Long-term results (18 months)
No clinical recurrence or hypertrophic regrowth. Vancouver Scar Scale score: 1 (indicating minimal scarring). Excellent patient satisfaction with improved cosmesis.
Photographic documentation confirmed progressive scar remodelling and subjective feedback reinforced the psychological benefits of aesthetic restoration.
Discussion
Multimodal Therapy Superiority
A single-treatment modality often fails to address the multifactorial pathogenesis of keloids, leading to unsatisfactory outcomes. Combining surgery with steroids, ADM and radiotherapy generates a synergistic effect by targeting different aspects of keloid formation:
Steroids reduce inflammation and inhibit fibroblast proliferation. Mechanical modulation influences fibroblast behaviour by reducing cellular proliferation.
2
Biological intervention: ADM provides a structured healing matrix, optimising scar architecture.
10
Radiation therapy: Timely irradiation directly inhibits fibroblast overactivity, preventing recurrence.11,12
ADM’s Role in Preventing Secondary Scarring
ADM serves as a bioengineered scaffold that mitigates excessive scar formation.
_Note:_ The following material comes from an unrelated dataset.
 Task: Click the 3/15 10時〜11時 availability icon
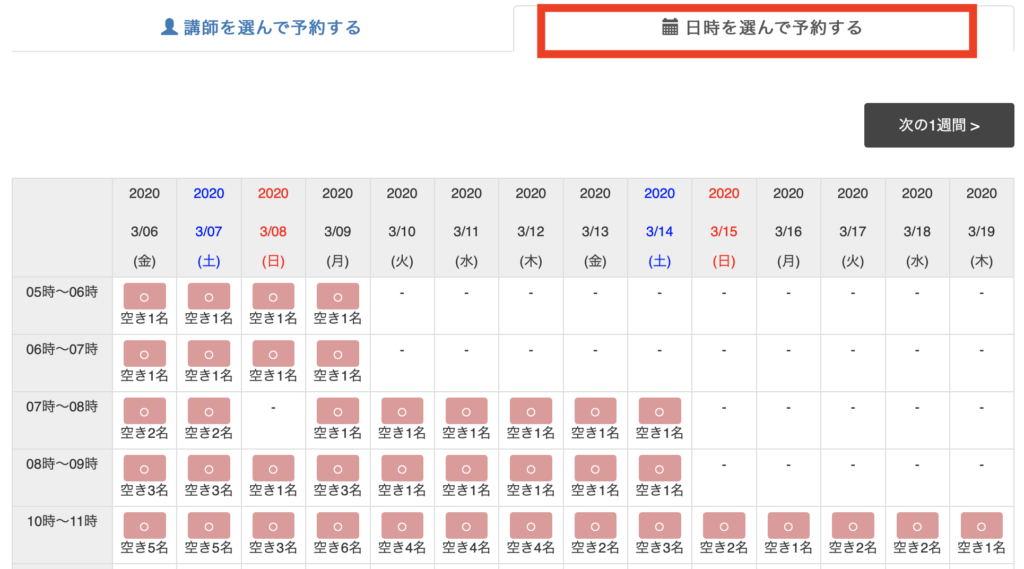click(724, 526)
By eliminating the need for autologous graft harvest, ADM prevents donor-site fibrosis and enhances controlled tissue integration. 10
Optimal Radiotherapy Timing
Early postoperative irradiation (within 48 hours) halts fibroblast hyperproliferation. 12 Studies have demonstrated superior efficacy when radiotherapy is administered within this critical window, reinforcing the necessity of precise scheduling
Conclusion
This case highlights the need for a personalised, stepwise protocol for keloid management, integrating mechanical, biological and radiation therapies to break the cycle of recurrence. Interdisciplinary collaboration, incorporating surgical innovation, prosthetic expertise and radiation oncology, is fundamental to achieving optimal patient outcomes.
By combining advanced therapeutic approaches with precision-driven planning, keloid management can transition from traditional excision alone to a structured, precision-based multidisciplinary treatment strategy.
Footnotes
Data Availability Statement
The datasets generated and/or analysed during the current study are available from the corresponding author on reasonable request.
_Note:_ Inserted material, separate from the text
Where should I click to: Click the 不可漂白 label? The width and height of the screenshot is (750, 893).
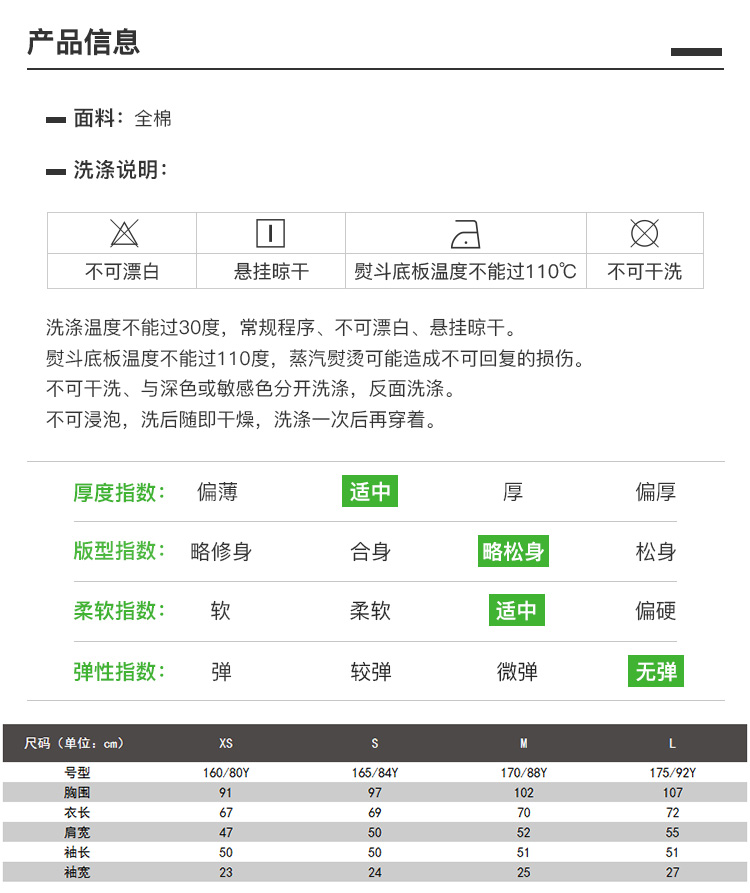[x=122, y=272]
Declaration of Conflicting Interests
The authors declared no potential conflicts of interest with respect to the research, authorship and/or publication of this article.
Ethical Approval and Informed Consent
Written informed consent for publication of clinical details and photographs was obtained from the patient in accordance with the Declaration of Helsinki.
Funding
The authors received no financial support for the research, authorship and/or publication of this article.